Set out every line of the entries below as a Markdown table with two columns, Row and Entry Text. Number the rows in order and leave out blank lines.
.....
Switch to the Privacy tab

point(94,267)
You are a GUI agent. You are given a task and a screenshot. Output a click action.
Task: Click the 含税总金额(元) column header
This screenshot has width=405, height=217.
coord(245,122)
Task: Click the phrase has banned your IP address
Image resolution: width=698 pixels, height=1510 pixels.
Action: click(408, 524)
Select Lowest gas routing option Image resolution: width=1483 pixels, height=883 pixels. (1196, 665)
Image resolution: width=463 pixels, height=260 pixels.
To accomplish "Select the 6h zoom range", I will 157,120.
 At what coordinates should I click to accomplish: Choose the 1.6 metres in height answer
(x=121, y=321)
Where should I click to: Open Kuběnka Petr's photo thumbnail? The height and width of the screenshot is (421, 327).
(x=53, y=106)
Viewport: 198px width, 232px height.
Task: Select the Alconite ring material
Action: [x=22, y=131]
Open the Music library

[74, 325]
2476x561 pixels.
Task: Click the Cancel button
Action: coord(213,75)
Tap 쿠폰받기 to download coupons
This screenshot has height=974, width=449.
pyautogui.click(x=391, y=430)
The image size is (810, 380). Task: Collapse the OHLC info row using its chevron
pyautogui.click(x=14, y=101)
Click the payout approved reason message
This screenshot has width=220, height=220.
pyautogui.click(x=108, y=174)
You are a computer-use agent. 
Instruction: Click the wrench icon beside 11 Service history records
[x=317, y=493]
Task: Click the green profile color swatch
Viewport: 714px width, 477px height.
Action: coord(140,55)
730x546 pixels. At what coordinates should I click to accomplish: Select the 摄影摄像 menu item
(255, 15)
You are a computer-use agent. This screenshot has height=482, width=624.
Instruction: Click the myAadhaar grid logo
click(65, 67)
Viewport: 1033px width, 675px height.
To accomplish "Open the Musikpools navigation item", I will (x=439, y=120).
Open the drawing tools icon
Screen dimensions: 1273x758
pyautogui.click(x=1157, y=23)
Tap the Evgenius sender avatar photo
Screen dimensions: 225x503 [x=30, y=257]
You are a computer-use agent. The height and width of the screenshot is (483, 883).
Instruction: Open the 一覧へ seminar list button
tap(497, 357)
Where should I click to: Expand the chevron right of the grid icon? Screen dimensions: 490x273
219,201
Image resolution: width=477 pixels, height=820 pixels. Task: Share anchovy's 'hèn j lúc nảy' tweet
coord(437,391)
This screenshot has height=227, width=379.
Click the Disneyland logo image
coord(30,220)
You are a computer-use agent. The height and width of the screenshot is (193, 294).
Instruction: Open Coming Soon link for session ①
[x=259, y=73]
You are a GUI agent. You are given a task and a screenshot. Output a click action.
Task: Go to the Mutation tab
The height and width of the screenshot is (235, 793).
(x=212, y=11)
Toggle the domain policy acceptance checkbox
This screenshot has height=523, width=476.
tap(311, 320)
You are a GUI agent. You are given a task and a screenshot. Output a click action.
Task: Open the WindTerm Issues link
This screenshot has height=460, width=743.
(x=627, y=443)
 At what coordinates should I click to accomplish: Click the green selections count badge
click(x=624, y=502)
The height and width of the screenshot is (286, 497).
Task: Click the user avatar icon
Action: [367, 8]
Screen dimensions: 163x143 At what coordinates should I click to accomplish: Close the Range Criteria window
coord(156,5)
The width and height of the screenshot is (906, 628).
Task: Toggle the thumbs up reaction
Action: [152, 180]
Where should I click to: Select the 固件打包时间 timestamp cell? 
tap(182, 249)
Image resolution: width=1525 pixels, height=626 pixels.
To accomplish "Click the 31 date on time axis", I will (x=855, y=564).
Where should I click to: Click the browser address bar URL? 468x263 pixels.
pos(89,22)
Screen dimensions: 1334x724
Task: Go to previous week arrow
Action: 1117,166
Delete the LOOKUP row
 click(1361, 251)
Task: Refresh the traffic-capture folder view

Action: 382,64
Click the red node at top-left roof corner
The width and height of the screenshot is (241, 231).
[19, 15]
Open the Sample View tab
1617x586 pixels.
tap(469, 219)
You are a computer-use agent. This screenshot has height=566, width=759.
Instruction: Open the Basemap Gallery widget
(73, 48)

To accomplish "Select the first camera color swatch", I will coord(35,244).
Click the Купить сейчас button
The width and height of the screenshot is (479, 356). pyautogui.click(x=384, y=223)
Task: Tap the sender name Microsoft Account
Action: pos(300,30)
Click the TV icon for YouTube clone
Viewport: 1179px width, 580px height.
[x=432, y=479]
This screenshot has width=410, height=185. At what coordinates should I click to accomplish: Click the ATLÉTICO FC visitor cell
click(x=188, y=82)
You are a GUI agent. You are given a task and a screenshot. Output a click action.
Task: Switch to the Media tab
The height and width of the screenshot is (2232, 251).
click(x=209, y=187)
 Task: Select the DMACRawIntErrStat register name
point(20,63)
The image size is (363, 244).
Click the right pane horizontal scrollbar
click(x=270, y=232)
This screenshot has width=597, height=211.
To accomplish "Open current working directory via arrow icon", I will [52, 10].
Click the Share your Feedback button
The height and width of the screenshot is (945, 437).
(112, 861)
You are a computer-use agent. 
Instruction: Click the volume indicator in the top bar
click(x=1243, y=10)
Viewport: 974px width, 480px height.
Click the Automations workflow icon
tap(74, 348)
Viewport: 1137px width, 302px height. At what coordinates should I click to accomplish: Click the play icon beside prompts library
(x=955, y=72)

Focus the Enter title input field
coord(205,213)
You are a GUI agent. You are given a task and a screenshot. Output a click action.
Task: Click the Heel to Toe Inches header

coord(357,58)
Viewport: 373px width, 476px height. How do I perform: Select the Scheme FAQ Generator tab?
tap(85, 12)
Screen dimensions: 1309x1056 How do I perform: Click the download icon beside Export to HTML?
.....
# RESPONSE BELOW
| Row | Entry Text |
|---|---|
| 1 | Switch to the Privacy tab |
| 2 | point(94,267) |
| 3 | You are a GUI agent. You are given a task and a screenshot. Output a click action. |
| 4 | Task: Click the 含税总金额(元) column header |
| 5 | This screenshot has width=405, height=217. |
| 6 | coord(245,122) |
| 7 | Task: Click the phrase has banned your IP address |
| 8 | Image resolution: width=698 pixels, height=1510 pixels. |
| 9 | Action: click(408, 524) |
| 10 | Select Lowest gas routing option Image resolution: width=1483 pixels, height=883 pixels. (1196, 665) |
| 11 | Image resolution: width=463 pixels, height=260 pixels. |
| 12 | To accomplish "Select the 6h zoom range", I will 157,120. |
| 13 |  At what coordinates should I click to accomplish: Choose the 1.6 metres in height answer |
| 14 | (x=121, y=321) |
| 15 | Where should I click to: Open Kuběnka Petr's photo thumbnail? The height and width of the screenshot is (421, 327). |
| 16 | (x=53, y=106) |
| 17 | Viewport: 198px width, 232px height. |
| 18 | Task: Select the Alconite ring material |
| 19 | Action: [x=22, y=131] |
| 20 | Open the Music library |
| 21 | [74, 325] |
| 22 | 2476x561 pixels. |
| 23 | Task: Click the Cancel button |
| 24 | Action: coord(213,75) |
| 25 | Tap 쿠폰받기 to download coupons |
| 26 | This screenshot has height=974, width=449. |
| 27 | pyautogui.click(x=391, y=430) |
| 28 | The image size is (810, 380). Task: Collapse the OHLC info row using its chevron |
| 29 | pyautogui.click(x=14, y=101) |
| 30 | Click the payout approved reason message |
| 31 | This screenshot has width=220, height=220. |
| 32 | pyautogui.click(x=108, y=174) |
| 33 | You are a computer-use agent.  |
| 34 | Instruction: Click the wrench icon beside 11 Service history records |
| 35 | [x=317, y=493] |
| 36 | Task: Click the green profile color swatch |
| 37 | Viewport: 714px width, 477px height. |
| 38 | Action: coord(140,55) |
| 39 | 730x546 pixels. At what coordinates should I click to accomplish: Select the 摄影摄像 menu item |
| 40 | (255, 15) |
| 41 | You are a computer-use agent. This screenshot has height=482, width=624. |
| 42 | Instruction: Click the myAadhaar grid logo |
| 43 | click(65, 67) |
| 44 | Viewport: 1033px width, 675px height. |
| 45 | To accomplish "Open the Musikpools navigation item", I will (x=439, y=120). |
| 46 | Open the drawing tools icon |
| 47 | Screen dimensions: 1273x758 |
| 48 | pyautogui.click(x=1157, y=23) |
| 49 | Tap the Evgenius sender avatar photo |
| 50 | Screen dimensions: 225x503 [x=30, y=257] |
| 51 | You are a computer-use agent. The height and width of the screenshot is (483, 883). |
| 52 | Instruction: Open the 一覧へ seminar list button |
| 53 | tap(497, 357) |
| 54 | Where should I click to: Expand the chevron right of the grid icon? Screen dimensions: 490x273 |
| 55 | 219,201 |
| 56 | Image resolution: width=477 pixels, height=820 pixels. Task: Share anchovy's 'hèn j lúc nảy' tweet |
| 57 | coord(437,391) |
| 58 | This screenshot has height=227, width=379. |
| 59 | Click the Disneyland logo image |
| 60 | coord(30,220) |
| 61 | You are a computer-use agent. The height and width of the screenshot is (193, 294). |
| 62 | Instruction: Open Coming Soon link for session ① |
| 63 | [x=259, y=73] |
| 64 | You are a GUI agent. You are given a task and a screenshot. Output a click action. |
| 65 | Task: Go to the Mutation tab |
| 66 | The height and width of the screenshot is (235, 793). |
| 67 | (x=212, y=11) |
| 68 | Toggle the domain policy acceptance checkbox |
| 69 | This screenshot has height=523, width=476. |
| 70 | tap(311, 320) |
| 71 | You are a GUI agent. You are given a task and a screenshot. Output a click action. |
| 72 | Task: Open the WindTerm Issues link |
| 73 | This screenshot has height=460, width=743. |
| 74 | (x=627, y=443) |
| 75 |  At what coordinates should I click to accomplish: Click the green selections count badge |
| 76 | click(x=624, y=502) |
| 77 | The height and width of the screenshot is (286, 497). |
| 78 | Task: Click the user avatar icon |
| 79 | Action: [367, 8] |
| 80 | Screen dimensions: 163x143 At what coordinates should I click to accomplish: Close the Range Criteria window |
| 81 | coord(156,5) |
| 82 | The width and height of the screenshot is (906, 628). |
| 83 | Task: Toggle the thumbs up reaction |
| 84 | Action: [152, 180] |
| 85 | Where should I click to: Select the 固件打包时间 timestamp cell?  |
| 86 | tap(182, 249) |
| 87 | Image resolution: width=1525 pixels, height=626 pixels. |
| 88 | To accomplish "Click the 31 date on time axis", I will (x=855, y=564). |
| 89 | Where should I click to: Click the browser address bar URL? 468x263 pixels. |
| 90 | pos(89,22) |
| 91 | Screen dimensions: 1334x724 |
| 92 | Task: Go to previous week arrow |
| 93 | Action: 1117,166 |
| 94 | Delete the LOOKUP row |
| 95 |  click(1361, 251) |
| 96 | Task: Refresh the traffic-capture folder view |
| 97 | Action: 382,64 |
| 98 | Click the red node at top-left roof corner |
| 99 | The width and height of the screenshot is (241, 231). |
| 100 | [19, 15] |
| 101 | Open the Sample View tab |
| 102 | 1617x586 pixels. |
| 103 | tap(469, 219) |
| 104 | You are a computer-use agent. This screenshot has height=566, width=759. |
| 105 | Instruction: Open the Basemap Gallery widget |
| 106 | (73, 48) |
| 107 | To accomplish "Select the first camera color swatch", I will coord(35,244). |
| 108 | Click the Купить сейчас button |
| 109 | The width and height of the screenshot is (479, 356). pyautogui.click(x=384, y=223) |
| 110 | Task: Tap the sender name Microsoft Account |
| 111 | Action: pos(300,30) |
| 112 | Click the TV icon for YouTube clone |
| 113 | Viewport: 1179px width, 580px height. |
| 114 | [x=432, y=479] |
| 115 | This screenshot has width=410, height=185. At what coordinates should I click to accomplish: Click the ATLÉTICO FC visitor cell |
| 116 | click(x=188, y=82) |
| 117 | You are a GUI agent. You are given a task and a screenshot. Output a click action. |
| 118 | Task: Switch to the Media tab |
| 119 | The height and width of the screenshot is (2232, 251). |
| 120 | click(x=209, y=187) |
| 121 |  Task: Select the DMACRawIntErrStat register name |
| 122 | point(20,63) |
| 123 | The image size is (363, 244). |
| 124 | Click the right pane horizontal scrollbar |
| 125 | click(x=270, y=232) |
| 126 | This screenshot has width=597, height=211. |
| 127 | To accomplish "Open current working directory via arrow icon", I will [52, 10]. |
| 128 | Click the Share your Feedback button |
| 129 | The height and width of the screenshot is (945, 437). |
| 130 | (112, 861) |
| 131 | You are a computer-use agent.  |
| 132 | Instruction: Click the volume indicator in the top bar |
| 133 | click(x=1243, y=10) |
| 134 | Viewport: 974px width, 480px height. |
| 135 | Click the Automations workflow icon |
| 136 | tap(74, 348) |
| 137 | Viewport: 1137px width, 302px height. At what coordinates should I click to accomplish: Click the play icon beside prompts library |
| 138 | (x=955, y=72) |
| 139 | Focus the Enter title input field |
| 140 | coord(205,213) |
| 141 | You are a GUI agent. You are given a task and a screenshot. Output a click action. |
| 142 | Task: Click the Heel to Toe Inches header |
| 143 | coord(357,58) |
| 144 | Viewport: 373px width, 476px height. How do I perform: Select the Scheme FAQ Generator tab? |
| 145 | tap(85, 12) |
| 146 | Screen dimensions: 1309x1056 How do I perform: Click the download icon beside Export to HTML? |